A newer trend that’s emerging is automated matching of startups and investors. I can’t imagine this will eliminate the need for cold outreach (or warm intros), but it’s interesting to see more investors supporting this approach. The sense is that it can reduce bias in the process.
Along with automated startup-investor matching, we’re seeing more tools designed to help startups and investors connect.
I think both automated matching tools and introduction tools/databases are both welcome additions to helping founders that aren’t super connected get access to investors. Here’s a list to get you started:
Side note: One founder I spoke with said she’s reached out to ~30 investors on Seedscout, resulting in 20% moving forward to a next step. That’s a very good hit rate for cold outreach.
SeedChecks: A group of 16 A-list angel and VC investors have gotten together to launch this site, where anyone can submit their deck.
Startup-Investor Matching Tool: Automated matching between startups and investors. Apparently since May 2020 the tool has facilitated 4k+ intros and 60 checks have been written. (started by Lolita Taub)
Resources for doing cold outreach well
Here are a few resources I’ve compiled to dig further into how to do cold outreach well:
Getting the Meeting (from the book Raising Venture Capital)
How to write cold emails to investors - lessons from 30 VCs - by Timo Sarkka
The three bullet forwardable intro - by Mat Sherman
How to send the perfect cold email to an investor - by Bill Wilson
How to cold email investors? - by Michael Seibel
Include cold outreach in your fundraising plans
You should do cold outreach. There are a lot of investors out there including angels, angel groups, solo GPs, bigger funds, corporate VC, etc. Even the most connected people will have a hard time reaching all the potential, quality investors they need to raise a round.
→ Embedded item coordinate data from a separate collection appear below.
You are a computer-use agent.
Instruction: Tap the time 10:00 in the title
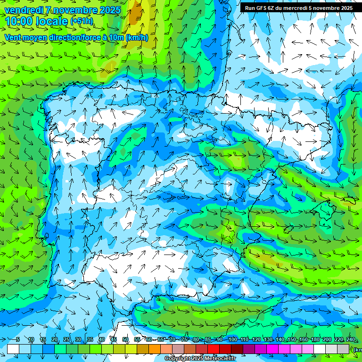pos(20,21)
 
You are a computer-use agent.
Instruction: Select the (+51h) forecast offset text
pos(82,21)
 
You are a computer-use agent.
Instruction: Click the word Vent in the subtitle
pos(13,37)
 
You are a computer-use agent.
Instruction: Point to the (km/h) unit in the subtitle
pos(137,37)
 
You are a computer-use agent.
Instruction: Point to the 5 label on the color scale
pos(17,340)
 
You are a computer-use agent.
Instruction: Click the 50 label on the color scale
pos(125,340)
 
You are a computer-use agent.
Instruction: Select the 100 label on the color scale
pos(233,340)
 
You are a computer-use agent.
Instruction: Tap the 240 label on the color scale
pos(350,340)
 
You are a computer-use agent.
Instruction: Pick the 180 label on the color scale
pos(315,340)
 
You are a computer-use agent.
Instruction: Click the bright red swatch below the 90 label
pos(214,349)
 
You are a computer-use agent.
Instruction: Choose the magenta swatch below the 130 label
pos(272,349)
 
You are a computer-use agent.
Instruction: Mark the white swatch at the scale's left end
pos(13,349)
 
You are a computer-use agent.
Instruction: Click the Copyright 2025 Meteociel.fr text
pos(201,359)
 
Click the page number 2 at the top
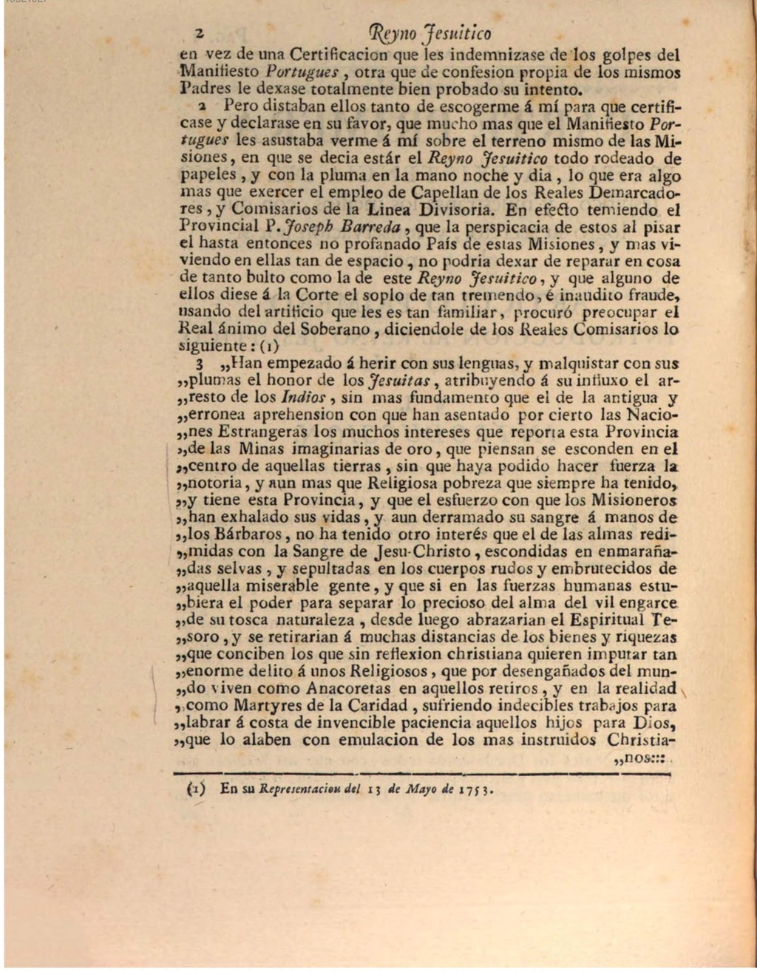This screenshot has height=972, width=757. [198, 33]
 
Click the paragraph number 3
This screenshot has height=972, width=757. [189, 364]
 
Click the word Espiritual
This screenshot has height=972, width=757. [619, 619]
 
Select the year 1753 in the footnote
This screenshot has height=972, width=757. [474, 789]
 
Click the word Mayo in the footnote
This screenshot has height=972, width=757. [420, 788]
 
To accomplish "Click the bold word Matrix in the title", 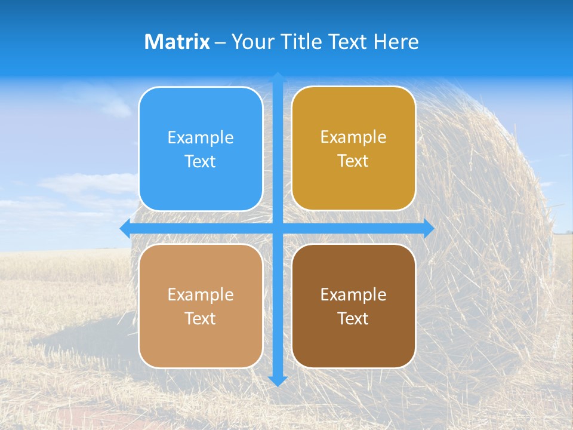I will (x=177, y=42).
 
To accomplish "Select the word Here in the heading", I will (x=396, y=42).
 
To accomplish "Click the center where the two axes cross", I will (x=278, y=229).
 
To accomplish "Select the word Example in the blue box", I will (x=201, y=138).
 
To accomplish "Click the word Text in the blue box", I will (x=201, y=162).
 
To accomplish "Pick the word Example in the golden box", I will (x=353, y=137).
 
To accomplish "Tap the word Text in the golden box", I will (x=353, y=161).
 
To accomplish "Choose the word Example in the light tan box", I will (x=201, y=295).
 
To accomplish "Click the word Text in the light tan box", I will (x=201, y=319).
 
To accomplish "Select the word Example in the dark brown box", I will (x=353, y=295).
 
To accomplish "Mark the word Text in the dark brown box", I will (x=353, y=319).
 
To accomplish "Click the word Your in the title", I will (x=252, y=42).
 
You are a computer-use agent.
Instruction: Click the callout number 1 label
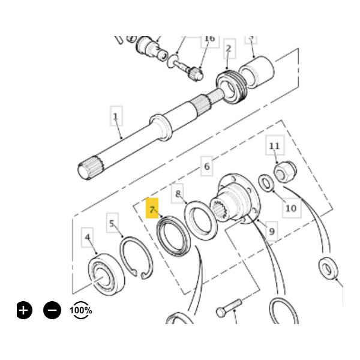pos(116,116)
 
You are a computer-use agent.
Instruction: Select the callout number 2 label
pos(228,49)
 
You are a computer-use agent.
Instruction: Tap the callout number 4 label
pos(88,238)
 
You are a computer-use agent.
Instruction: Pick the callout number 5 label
pos(112,224)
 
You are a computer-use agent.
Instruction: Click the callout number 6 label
pos(206,166)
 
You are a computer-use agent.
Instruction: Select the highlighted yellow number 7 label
pos(153,209)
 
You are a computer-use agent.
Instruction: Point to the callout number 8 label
pos(178,193)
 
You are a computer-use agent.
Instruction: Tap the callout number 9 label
pos(272,230)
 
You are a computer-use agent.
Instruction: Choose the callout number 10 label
pos(290,208)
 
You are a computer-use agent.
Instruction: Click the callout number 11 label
pos(274,146)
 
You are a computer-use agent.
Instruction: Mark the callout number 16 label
pos(209,38)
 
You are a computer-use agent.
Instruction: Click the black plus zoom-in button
pos(23,310)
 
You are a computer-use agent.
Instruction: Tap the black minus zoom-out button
pos(52,310)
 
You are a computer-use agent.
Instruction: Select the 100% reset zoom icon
pos(81,310)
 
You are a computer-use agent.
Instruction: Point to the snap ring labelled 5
pos(137,257)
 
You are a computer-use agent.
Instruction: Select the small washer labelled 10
pos(266,182)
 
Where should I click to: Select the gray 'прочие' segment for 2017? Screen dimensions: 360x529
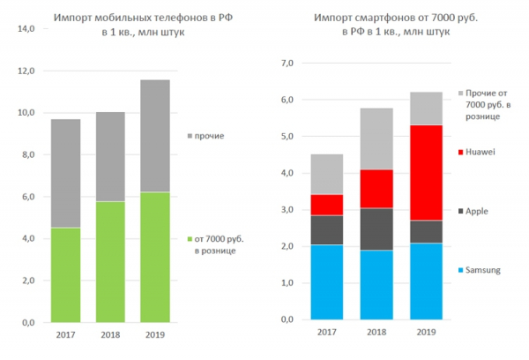tap(66, 173)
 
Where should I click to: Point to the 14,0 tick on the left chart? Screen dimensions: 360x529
tap(26, 28)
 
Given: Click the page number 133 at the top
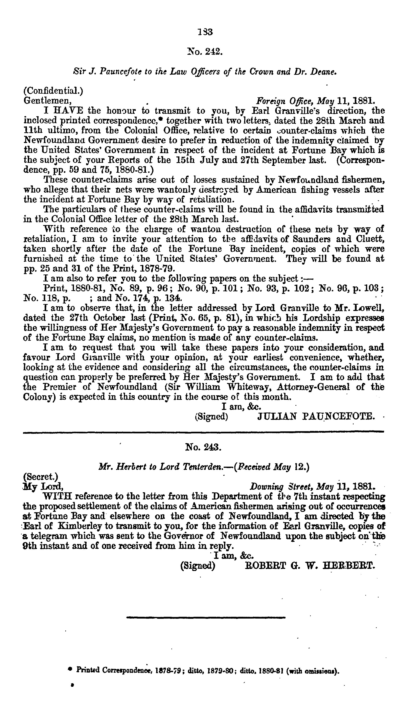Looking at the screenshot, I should click(x=205, y=32).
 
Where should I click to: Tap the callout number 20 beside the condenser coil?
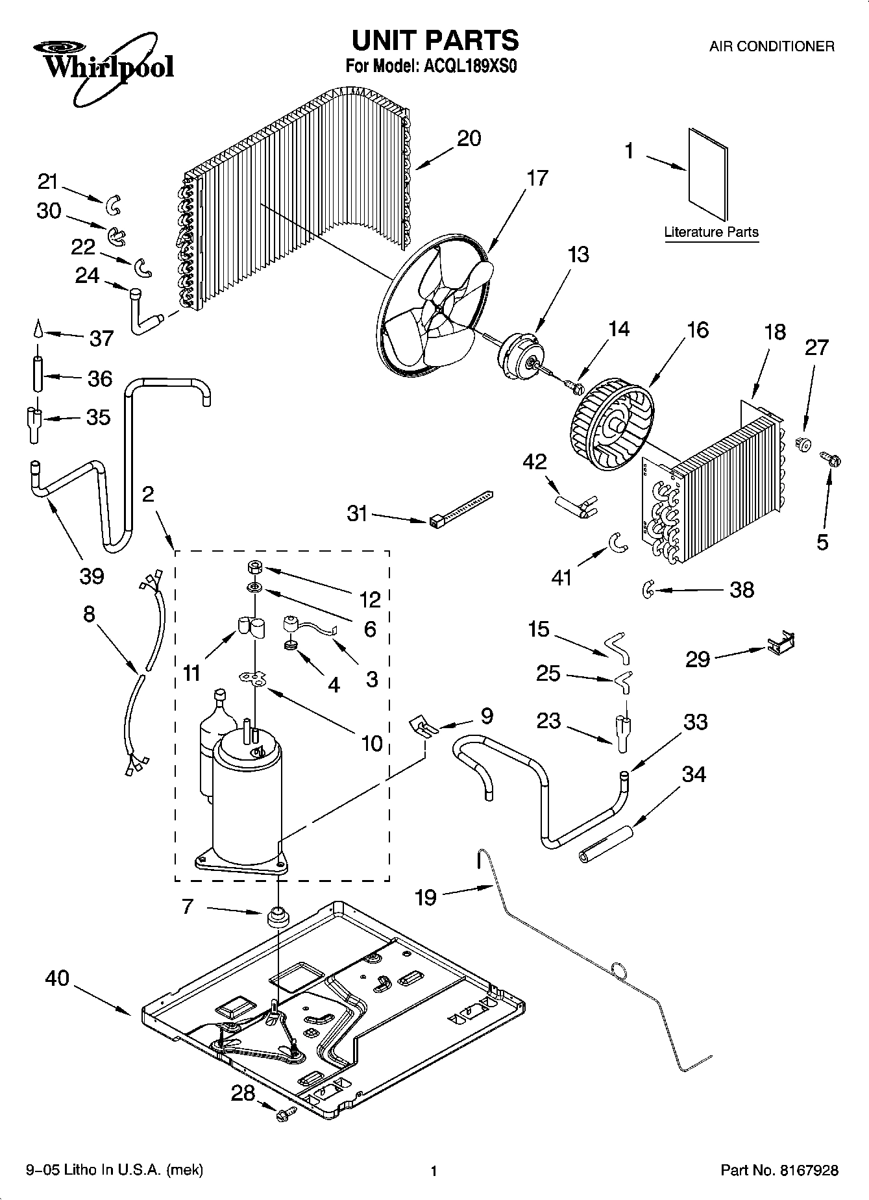coord(469,138)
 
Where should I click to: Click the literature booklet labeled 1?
coord(707,173)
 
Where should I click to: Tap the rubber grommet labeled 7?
coord(278,919)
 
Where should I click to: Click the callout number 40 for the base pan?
coord(57,979)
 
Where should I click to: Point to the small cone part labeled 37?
coord(38,330)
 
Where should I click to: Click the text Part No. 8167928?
coord(779,1170)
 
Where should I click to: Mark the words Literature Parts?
coord(711,232)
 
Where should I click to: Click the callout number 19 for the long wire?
coord(426,898)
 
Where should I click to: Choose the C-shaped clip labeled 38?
coord(648,589)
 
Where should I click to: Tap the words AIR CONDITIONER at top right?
coord(771,47)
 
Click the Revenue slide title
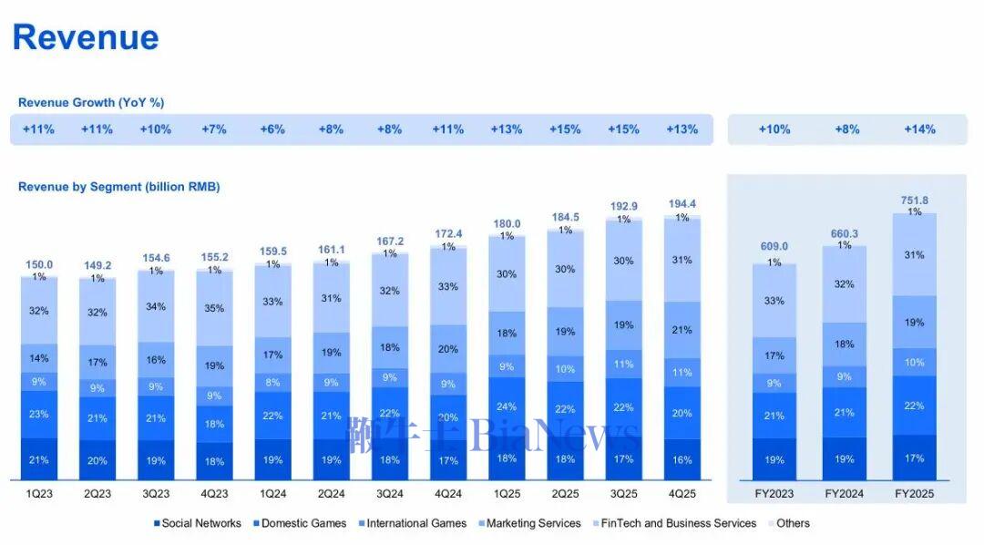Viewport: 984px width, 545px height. coord(86,37)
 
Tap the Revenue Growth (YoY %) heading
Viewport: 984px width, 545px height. coord(91,103)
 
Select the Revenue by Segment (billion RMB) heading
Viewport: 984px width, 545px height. coord(118,187)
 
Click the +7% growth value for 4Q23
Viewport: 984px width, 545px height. coord(214,129)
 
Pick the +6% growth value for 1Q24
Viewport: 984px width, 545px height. coord(272,129)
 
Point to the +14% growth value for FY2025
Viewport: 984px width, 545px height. coord(919,129)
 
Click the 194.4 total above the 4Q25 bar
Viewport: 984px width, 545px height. coord(682,204)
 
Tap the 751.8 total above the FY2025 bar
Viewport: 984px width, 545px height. coord(915,201)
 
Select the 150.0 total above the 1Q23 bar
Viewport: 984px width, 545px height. coord(38,264)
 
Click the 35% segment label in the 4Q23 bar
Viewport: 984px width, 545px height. coord(214,309)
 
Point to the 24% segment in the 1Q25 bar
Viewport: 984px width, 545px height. coord(507,406)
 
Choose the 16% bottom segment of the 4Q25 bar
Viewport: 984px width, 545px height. coord(682,460)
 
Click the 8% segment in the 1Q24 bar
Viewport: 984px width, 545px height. coord(272,383)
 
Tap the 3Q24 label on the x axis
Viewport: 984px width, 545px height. coord(390,494)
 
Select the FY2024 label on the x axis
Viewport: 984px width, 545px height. coord(845,494)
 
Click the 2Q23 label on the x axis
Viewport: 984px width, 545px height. coord(97,494)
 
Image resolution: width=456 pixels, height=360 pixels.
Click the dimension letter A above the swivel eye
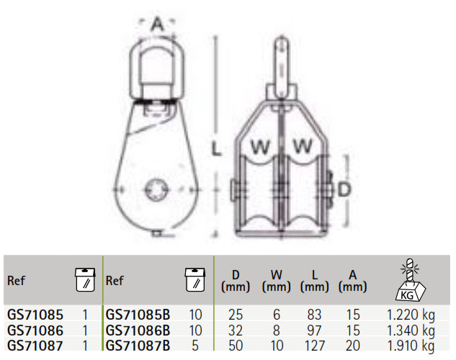tap(158, 24)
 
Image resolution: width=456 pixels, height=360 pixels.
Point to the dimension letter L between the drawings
tap(216, 150)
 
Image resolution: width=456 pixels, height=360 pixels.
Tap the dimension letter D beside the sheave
tap(344, 189)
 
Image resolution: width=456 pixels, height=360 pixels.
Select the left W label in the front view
tap(260, 146)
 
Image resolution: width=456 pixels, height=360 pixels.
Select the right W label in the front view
tap(303, 145)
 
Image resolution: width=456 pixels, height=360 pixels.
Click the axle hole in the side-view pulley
tap(157, 190)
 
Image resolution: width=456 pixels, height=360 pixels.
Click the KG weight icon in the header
tap(410, 279)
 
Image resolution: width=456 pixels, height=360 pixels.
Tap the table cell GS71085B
tap(138, 315)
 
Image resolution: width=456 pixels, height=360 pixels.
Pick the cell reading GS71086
tap(35, 330)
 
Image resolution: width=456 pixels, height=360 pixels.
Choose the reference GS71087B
tap(138, 346)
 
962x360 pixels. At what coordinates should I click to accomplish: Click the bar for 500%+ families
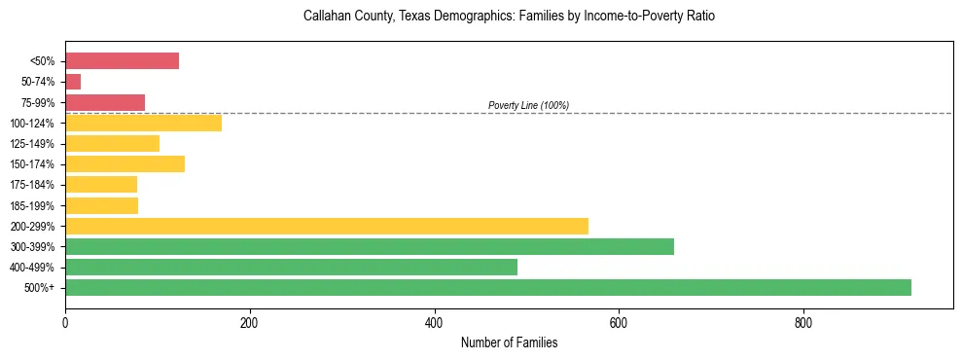(x=487, y=287)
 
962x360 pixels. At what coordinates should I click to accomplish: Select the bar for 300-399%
(x=369, y=246)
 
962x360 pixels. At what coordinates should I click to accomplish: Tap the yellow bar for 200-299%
(x=326, y=226)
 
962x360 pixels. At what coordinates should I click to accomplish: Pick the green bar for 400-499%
(x=291, y=267)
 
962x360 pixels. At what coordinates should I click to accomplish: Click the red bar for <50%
(x=122, y=61)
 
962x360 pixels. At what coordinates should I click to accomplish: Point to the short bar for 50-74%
(x=73, y=82)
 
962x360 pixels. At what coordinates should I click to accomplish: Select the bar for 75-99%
(x=105, y=102)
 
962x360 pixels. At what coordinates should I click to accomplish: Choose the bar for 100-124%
(x=143, y=123)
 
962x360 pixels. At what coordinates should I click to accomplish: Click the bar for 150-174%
(x=125, y=163)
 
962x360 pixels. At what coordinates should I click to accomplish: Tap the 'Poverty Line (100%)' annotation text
(x=528, y=105)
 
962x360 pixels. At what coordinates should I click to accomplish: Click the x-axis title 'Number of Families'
(x=509, y=343)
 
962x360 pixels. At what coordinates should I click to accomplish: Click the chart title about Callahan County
(x=509, y=17)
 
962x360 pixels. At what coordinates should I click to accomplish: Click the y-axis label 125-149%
(x=32, y=144)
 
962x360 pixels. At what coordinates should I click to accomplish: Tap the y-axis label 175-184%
(x=32, y=185)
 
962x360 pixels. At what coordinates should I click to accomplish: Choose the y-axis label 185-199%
(x=32, y=205)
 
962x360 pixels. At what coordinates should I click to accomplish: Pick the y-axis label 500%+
(x=39, y=288)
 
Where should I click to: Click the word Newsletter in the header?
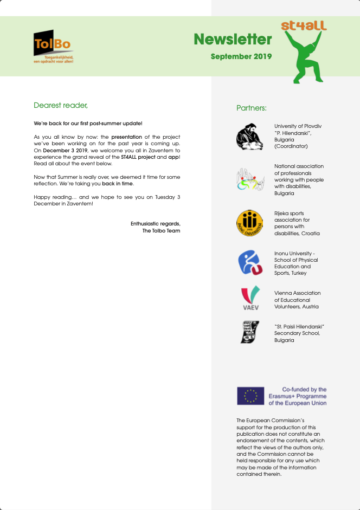click(x=233, y=40)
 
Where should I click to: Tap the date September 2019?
click(x=241, y=56)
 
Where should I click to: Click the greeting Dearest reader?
click(x=61, y=105)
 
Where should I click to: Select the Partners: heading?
click(x=252, y=108)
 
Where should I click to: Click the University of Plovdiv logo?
click(x=249, y=137)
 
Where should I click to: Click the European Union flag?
click(x=250, y=396)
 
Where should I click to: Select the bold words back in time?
click(x=117, y=184)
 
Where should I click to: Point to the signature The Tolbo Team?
click(x=161, y=231)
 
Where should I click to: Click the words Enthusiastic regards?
click(x=155, y=224)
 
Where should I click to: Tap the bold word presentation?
click(x=126, y=137)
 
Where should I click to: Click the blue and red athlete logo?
click(x=250, y=262)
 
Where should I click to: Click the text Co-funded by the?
click(x=304, y=390)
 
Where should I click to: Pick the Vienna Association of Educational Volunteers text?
click(x=297, y=300)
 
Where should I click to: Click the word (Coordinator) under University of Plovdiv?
click(x=291, y=146)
I’m encouraged by the increasing willingness of investors to accept cold outreach and make it easier for founders, through being open and accessible on platforms such as Twitter and LinkedIn, to including forms on their websites, and participating in matching platforms.
Founders have an opportunity to reach more investors than ever before, build relationships and overcome some of the challenges facing the fundraising model. It’ll never be easy, but I do think things are trending positively.